▶ [EXERCISE] Only lines with the word "section" belong in the answer; copy them from the records below.
═════ GIVEN ENTRIES
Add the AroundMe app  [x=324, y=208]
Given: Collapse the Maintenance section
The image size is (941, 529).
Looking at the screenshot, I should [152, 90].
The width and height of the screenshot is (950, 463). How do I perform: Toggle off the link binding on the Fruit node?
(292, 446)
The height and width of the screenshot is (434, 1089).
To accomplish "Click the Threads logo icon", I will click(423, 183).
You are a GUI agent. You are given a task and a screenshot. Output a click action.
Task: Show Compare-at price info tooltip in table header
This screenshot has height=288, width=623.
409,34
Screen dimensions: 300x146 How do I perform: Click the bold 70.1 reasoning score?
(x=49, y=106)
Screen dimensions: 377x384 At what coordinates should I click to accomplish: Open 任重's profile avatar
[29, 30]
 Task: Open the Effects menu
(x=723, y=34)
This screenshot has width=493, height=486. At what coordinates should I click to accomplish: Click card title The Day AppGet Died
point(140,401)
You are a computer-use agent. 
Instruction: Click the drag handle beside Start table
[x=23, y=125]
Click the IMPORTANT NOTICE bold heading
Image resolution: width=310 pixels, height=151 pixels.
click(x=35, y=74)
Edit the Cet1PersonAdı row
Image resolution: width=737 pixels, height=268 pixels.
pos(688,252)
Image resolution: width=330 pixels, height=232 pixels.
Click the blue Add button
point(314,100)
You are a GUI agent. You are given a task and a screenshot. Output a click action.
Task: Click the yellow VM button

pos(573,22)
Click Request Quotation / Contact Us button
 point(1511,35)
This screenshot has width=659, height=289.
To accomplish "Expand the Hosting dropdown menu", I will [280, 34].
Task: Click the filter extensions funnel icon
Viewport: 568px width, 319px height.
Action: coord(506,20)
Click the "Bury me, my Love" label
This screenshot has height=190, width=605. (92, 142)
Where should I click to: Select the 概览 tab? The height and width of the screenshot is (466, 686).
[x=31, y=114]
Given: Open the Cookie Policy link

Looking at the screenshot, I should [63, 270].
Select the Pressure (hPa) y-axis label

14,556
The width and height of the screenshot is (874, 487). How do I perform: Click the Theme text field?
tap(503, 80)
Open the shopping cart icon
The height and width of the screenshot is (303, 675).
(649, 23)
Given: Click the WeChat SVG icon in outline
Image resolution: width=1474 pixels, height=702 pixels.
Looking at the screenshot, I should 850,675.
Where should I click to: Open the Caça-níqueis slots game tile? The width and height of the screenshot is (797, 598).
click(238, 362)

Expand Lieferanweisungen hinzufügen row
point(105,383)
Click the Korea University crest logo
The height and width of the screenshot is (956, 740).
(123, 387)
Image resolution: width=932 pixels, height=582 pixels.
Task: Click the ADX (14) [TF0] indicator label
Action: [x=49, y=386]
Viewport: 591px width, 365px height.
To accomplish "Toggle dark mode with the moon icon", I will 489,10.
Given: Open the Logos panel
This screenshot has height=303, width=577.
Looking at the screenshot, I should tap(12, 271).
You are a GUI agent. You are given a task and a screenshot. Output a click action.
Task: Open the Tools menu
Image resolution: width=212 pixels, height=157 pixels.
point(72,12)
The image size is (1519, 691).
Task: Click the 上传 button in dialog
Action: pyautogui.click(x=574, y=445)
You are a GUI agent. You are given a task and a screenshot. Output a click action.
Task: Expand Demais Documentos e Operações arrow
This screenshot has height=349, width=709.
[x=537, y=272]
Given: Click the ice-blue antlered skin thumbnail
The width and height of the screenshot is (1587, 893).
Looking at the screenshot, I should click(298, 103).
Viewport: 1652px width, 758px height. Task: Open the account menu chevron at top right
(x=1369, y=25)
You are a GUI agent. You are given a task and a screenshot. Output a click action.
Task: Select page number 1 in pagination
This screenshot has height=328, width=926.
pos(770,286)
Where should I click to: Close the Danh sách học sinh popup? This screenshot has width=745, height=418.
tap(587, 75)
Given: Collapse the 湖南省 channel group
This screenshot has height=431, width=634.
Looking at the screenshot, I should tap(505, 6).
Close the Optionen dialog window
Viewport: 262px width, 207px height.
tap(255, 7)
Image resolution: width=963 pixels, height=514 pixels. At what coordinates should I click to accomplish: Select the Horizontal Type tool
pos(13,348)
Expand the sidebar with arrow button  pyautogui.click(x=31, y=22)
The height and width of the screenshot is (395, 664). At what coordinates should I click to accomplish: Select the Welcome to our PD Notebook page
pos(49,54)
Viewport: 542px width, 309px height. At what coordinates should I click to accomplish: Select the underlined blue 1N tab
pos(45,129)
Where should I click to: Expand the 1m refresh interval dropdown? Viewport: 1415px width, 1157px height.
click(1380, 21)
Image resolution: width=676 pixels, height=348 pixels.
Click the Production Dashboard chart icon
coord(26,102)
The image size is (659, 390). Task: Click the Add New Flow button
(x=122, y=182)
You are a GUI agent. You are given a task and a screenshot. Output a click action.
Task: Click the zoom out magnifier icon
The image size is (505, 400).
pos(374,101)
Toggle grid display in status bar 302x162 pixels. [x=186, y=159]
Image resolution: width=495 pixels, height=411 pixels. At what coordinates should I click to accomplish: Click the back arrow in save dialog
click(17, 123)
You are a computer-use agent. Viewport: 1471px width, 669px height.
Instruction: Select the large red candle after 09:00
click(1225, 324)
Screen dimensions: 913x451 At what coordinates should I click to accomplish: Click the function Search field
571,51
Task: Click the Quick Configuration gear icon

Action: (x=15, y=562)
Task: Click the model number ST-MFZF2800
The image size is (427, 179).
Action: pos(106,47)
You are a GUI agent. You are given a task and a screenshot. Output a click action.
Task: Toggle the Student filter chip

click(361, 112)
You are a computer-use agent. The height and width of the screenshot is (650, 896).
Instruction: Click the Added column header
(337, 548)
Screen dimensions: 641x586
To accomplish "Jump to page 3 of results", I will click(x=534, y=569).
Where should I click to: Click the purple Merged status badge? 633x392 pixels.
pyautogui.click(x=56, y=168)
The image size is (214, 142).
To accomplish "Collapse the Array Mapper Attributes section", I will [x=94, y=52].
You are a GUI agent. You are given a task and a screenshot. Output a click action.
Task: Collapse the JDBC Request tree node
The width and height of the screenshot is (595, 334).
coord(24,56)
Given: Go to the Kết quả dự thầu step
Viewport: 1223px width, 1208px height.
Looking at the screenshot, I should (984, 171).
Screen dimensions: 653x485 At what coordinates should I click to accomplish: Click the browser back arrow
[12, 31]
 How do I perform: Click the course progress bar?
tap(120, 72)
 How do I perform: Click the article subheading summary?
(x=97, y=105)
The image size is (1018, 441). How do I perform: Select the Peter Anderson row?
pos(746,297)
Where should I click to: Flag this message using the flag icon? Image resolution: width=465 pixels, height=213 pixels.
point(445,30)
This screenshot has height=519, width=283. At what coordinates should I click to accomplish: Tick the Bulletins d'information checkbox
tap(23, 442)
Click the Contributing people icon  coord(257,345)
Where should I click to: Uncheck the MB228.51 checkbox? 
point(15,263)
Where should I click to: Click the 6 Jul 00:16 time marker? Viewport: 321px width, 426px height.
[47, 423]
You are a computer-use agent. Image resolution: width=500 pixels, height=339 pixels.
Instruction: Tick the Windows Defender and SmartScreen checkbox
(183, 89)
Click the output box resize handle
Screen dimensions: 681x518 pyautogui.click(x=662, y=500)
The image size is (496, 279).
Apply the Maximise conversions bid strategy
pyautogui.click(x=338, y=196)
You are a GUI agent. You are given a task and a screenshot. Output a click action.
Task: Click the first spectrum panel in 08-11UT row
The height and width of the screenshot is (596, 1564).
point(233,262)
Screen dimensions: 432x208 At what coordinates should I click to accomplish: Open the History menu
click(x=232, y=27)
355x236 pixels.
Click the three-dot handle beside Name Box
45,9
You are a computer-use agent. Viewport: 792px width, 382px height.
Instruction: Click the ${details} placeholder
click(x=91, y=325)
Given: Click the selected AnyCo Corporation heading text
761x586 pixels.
══════════
▶ [WRITTEN SOLUTION]
Given: Collapse the Maintenance section
To accomplish "Collapse the Array Mapper Attributes section", I will [x=94, y=52].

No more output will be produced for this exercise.